Genetic mutations are permanent modifications to the DNA sequence of an organism and are often viewed as errors as they most often adversely affect an organism’s survival. Mutations that are not the cause of diseases or other deleterious effects may be neutral (of no effect) or offer increased survivability to the individual, population, or species in which it occurs. While it is generally accepted that the majority of mutations are either neutral or deleterious, the ones that are beneficial are often of significant importance to the survival of organisms, population, and species. Mutations, therefore, can be viewed as a genetic lottery system in which the survivability of the species, not the individual, is increased over time as its random mutations are exposed to non-random selection processes. This is a deliberate design to allow species to increase genetic diversity over time.

In whatever cells gene mutations occur and whatever the results of genetic recombination are, the expression of these genes is environmentally modulated through epigenetic influences. We can view genetic recombination as designed to affect the survivability of the individual. Epigenetic effects on genes that result in differences in the expressions of those genes (phenotypic plasticity) may be viewed as having been designed to affect the ensuing generations or populations exposed to a catastrophe. Random gene mutations and the nonrandom selection processes that act on them may be designed to affect the survivability of a species over time for the long term. These processes are specifically designed to enable, respectively, individuals, populations, and species to survive in an ever-changing environment and to adapt to catastrophic events, be they a global flood, volcanic eruption, drought, severe heat, extreme cold, or another environmental stress.

NOTES

[1] K Dorst, K van Overveld. Typologies of Design Practice. In: Meijers AWM, editor. Philosophy of technology and engineering sciences, Amsterdam (The Netherlands): Elsevier 2009; p. 457.
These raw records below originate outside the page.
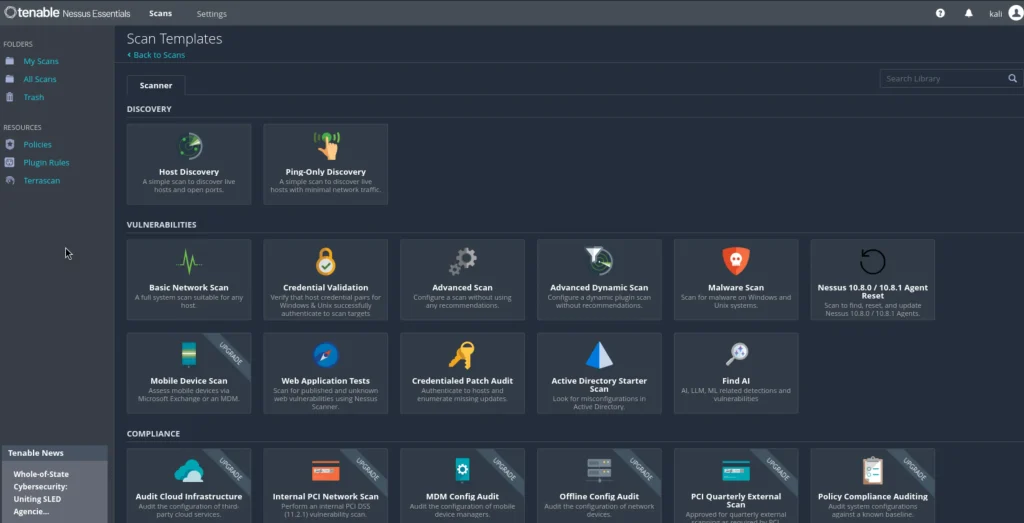Open the notifications bell icon

point(968,13)
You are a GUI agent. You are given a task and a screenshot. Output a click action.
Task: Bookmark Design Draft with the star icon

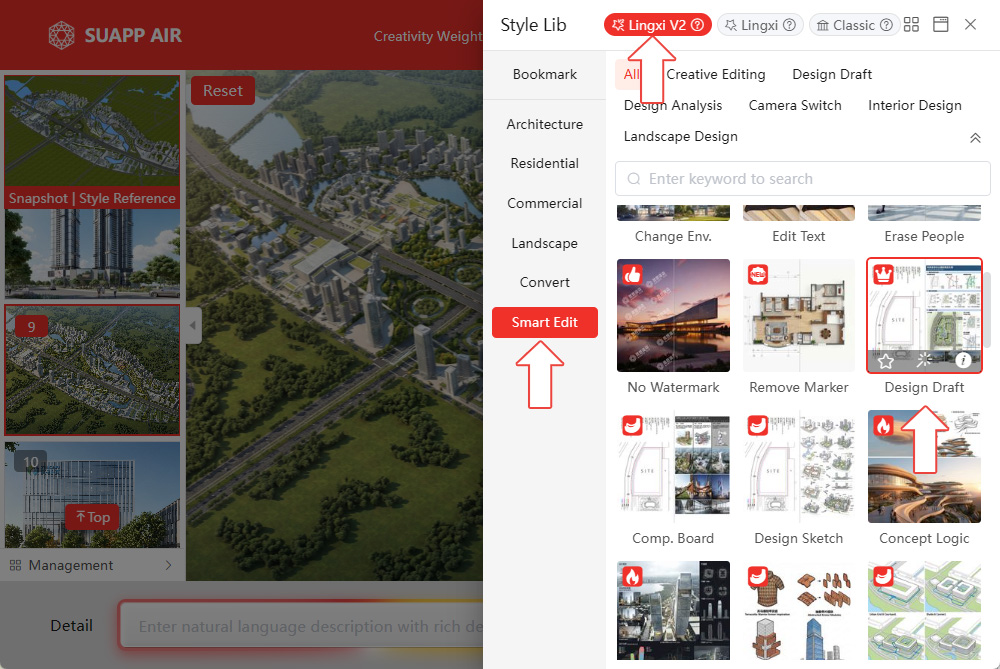[885, 360]
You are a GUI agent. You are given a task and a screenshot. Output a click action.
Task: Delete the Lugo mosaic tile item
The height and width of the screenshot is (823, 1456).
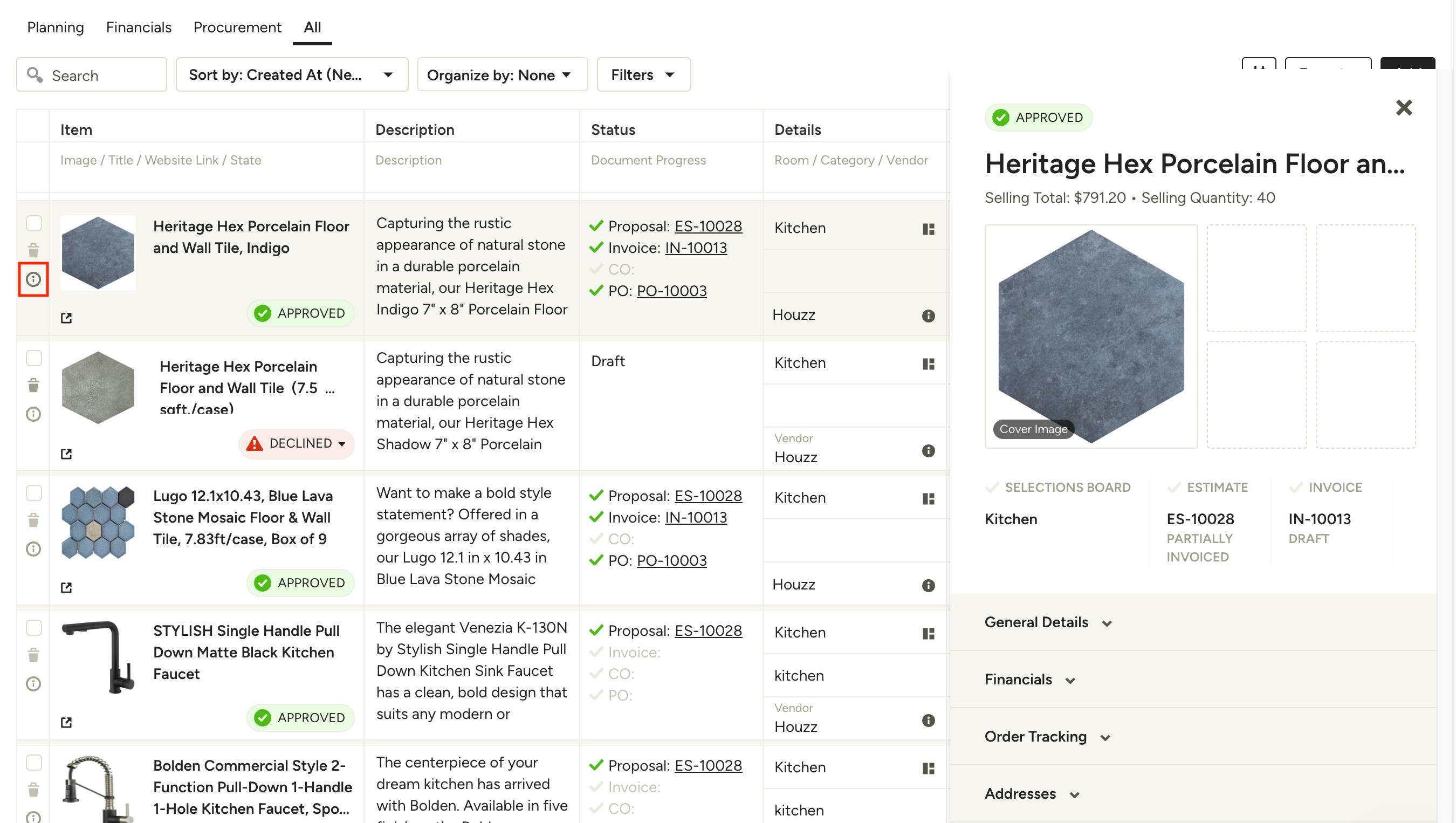click(x=33, y=520)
[2] R Frankham. Genetics and extinction. Biological Conservation 2005; 126(2):131–140.

[3] CD Schlichting. The role of phenotypic plasticity in diversification. In: DeWitt TJ, Scheiner SM, editors. Phenotypic plasticity: functional and conceptual approaches, Oxford (UK): Oxford University Press; 2004, pp. 191–200; AP Moc-zek. Phenotypic plasticity and diversity in insects. Philosophical Transactions of the Royal Society B–Biological Sciences 2010; 365(1540):593–603.

[4] A Varriale. DNA methylation, epigenetics, and evolution in vertebrates: facts and challenges. International Journal of Evolutionary Biology 2014; Article ID 475981.
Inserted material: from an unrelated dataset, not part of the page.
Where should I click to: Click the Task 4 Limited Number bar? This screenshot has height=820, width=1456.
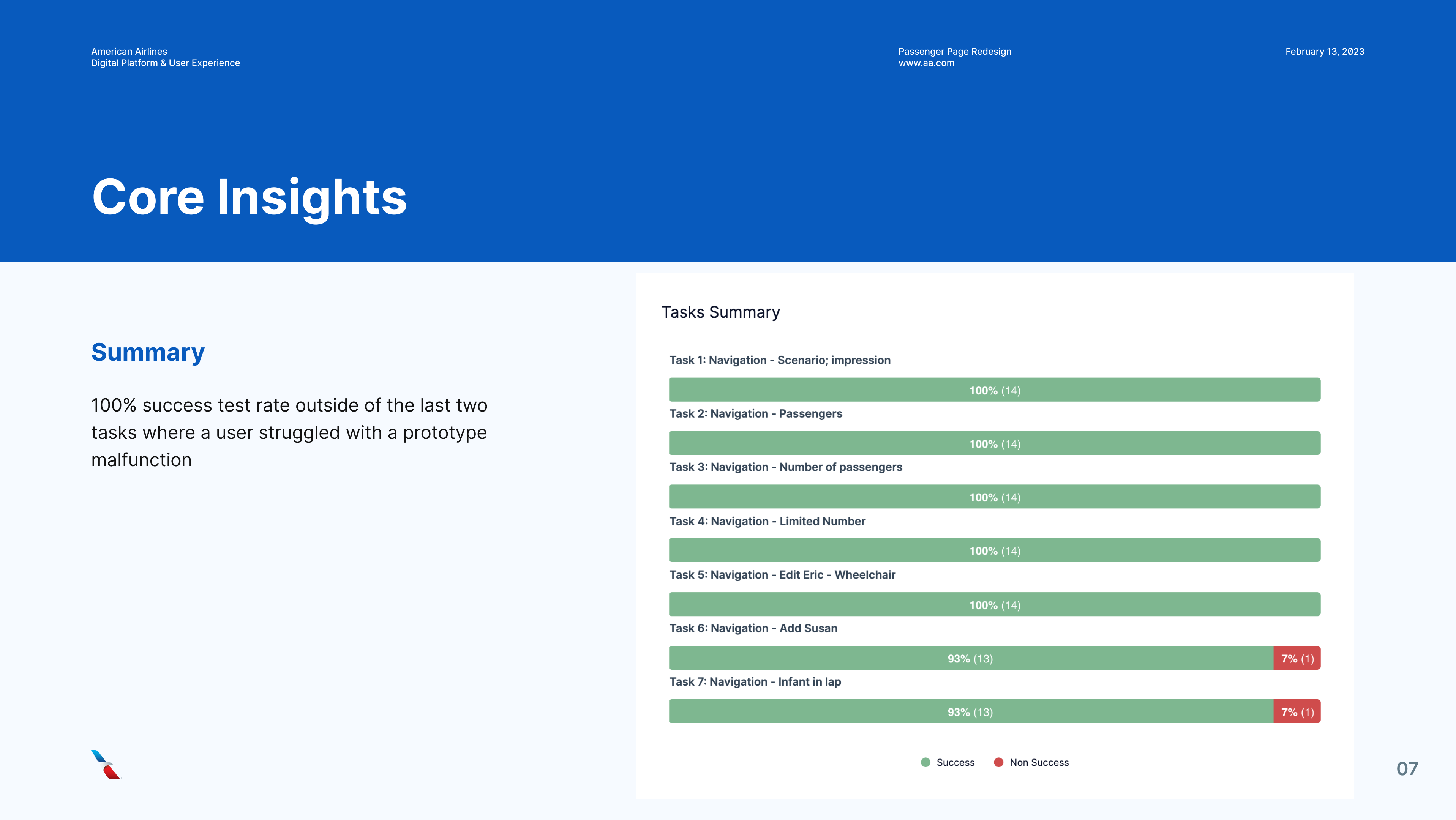pyautogui.click(x=994, y=550)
[5] A Boyko, I Kovalchuk. Genome instability and epigenetic modification— heritable responses to environmental stress? Current opinion in plant biology 2011; 14(3):260–266.
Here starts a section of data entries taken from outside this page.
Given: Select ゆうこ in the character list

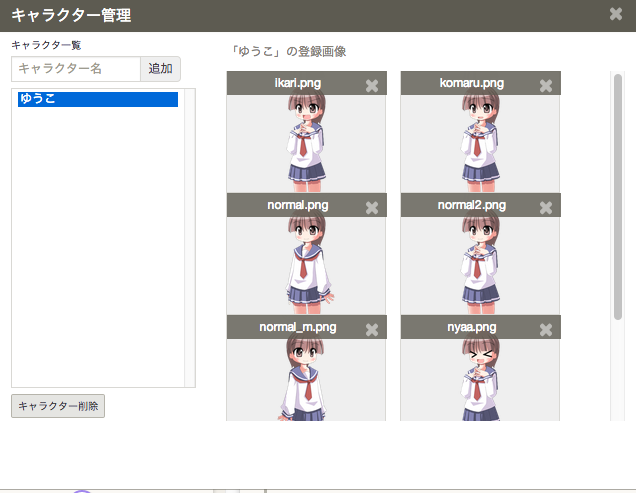Looking at the screenshot, I should [98, 99].
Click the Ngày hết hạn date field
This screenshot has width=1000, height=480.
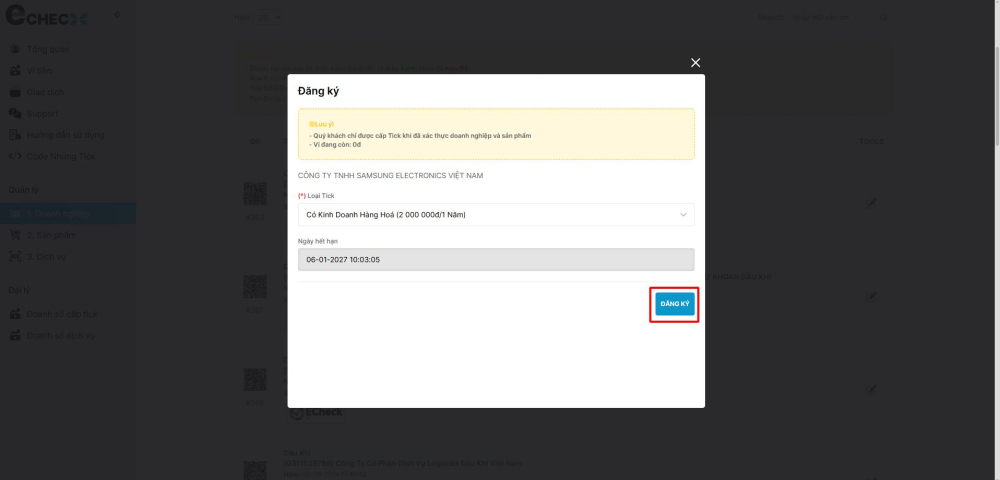click(496, 260)
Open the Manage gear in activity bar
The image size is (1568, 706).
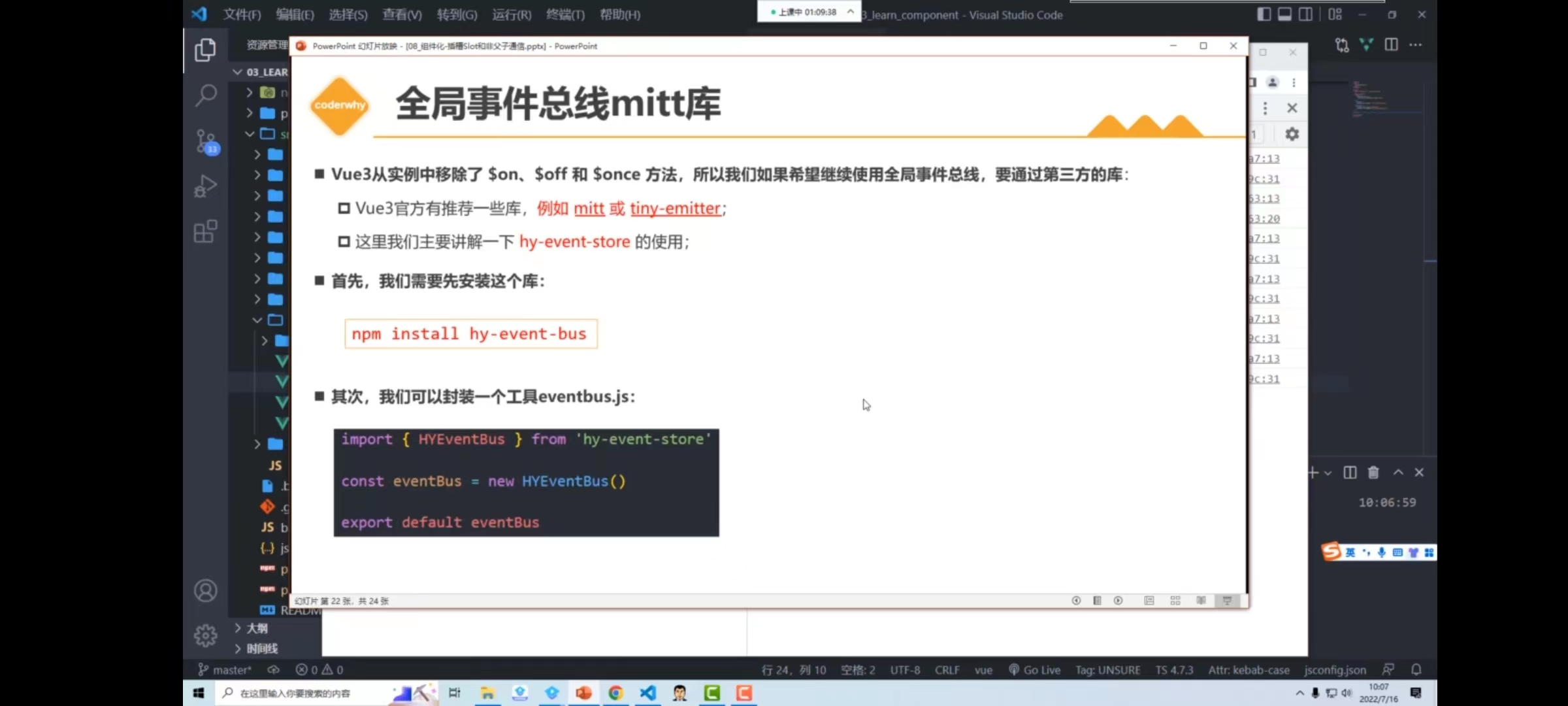click(x=205, y=635)
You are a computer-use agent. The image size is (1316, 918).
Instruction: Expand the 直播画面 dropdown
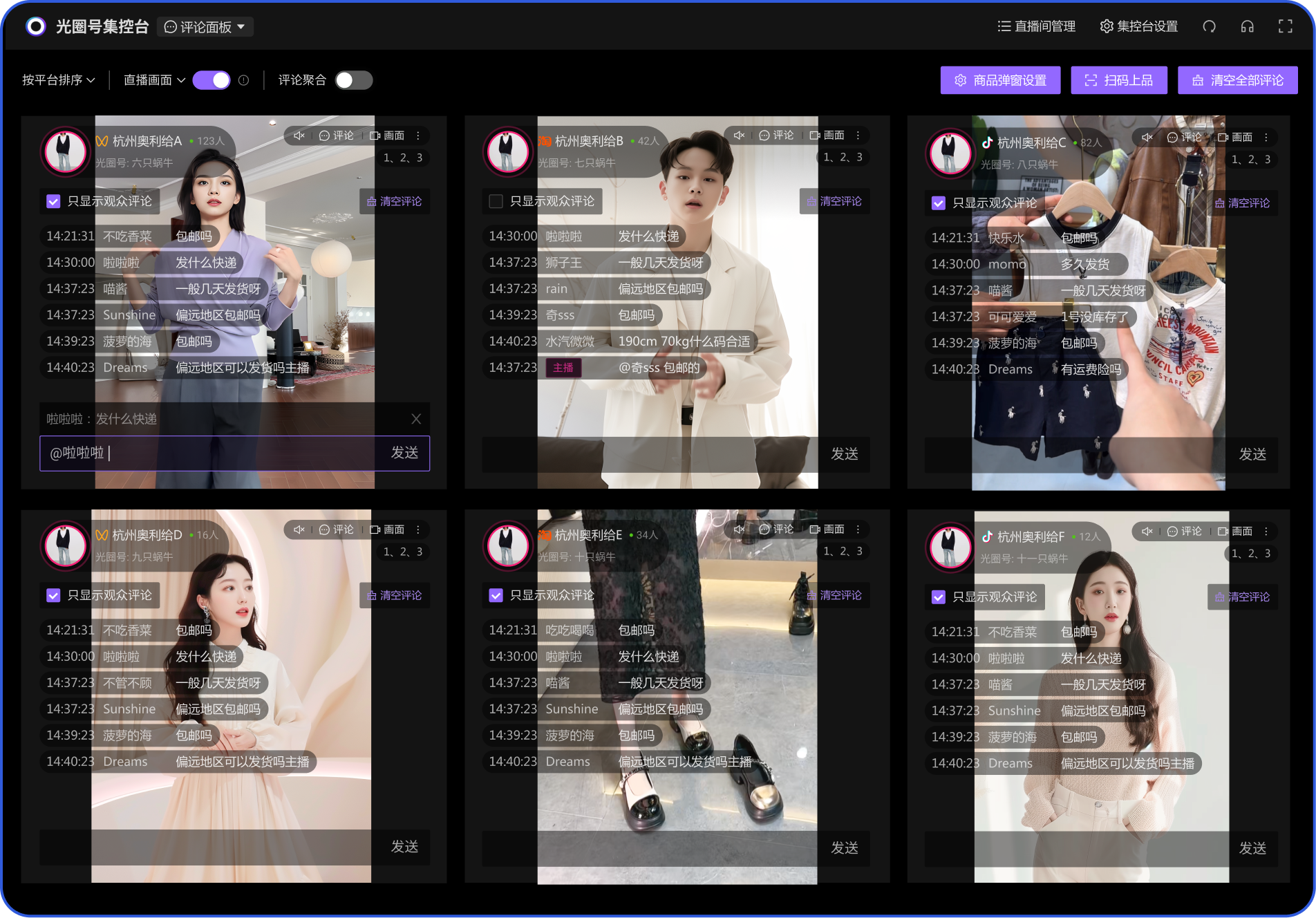point(154,80)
Delano S. Lewis is an associate professor at Burman University and holds a PhD degree in Entomology from the University of Florida. He is an insect systematist who specializes in Lepidoptera (moth/butterfly) taxonomy, systematics, phylogenetics, and diversity. He publishes mainly on insects but has published on Jamaican Iguanas, Indian Mongoose, and a possible biorational pesticide, among other things.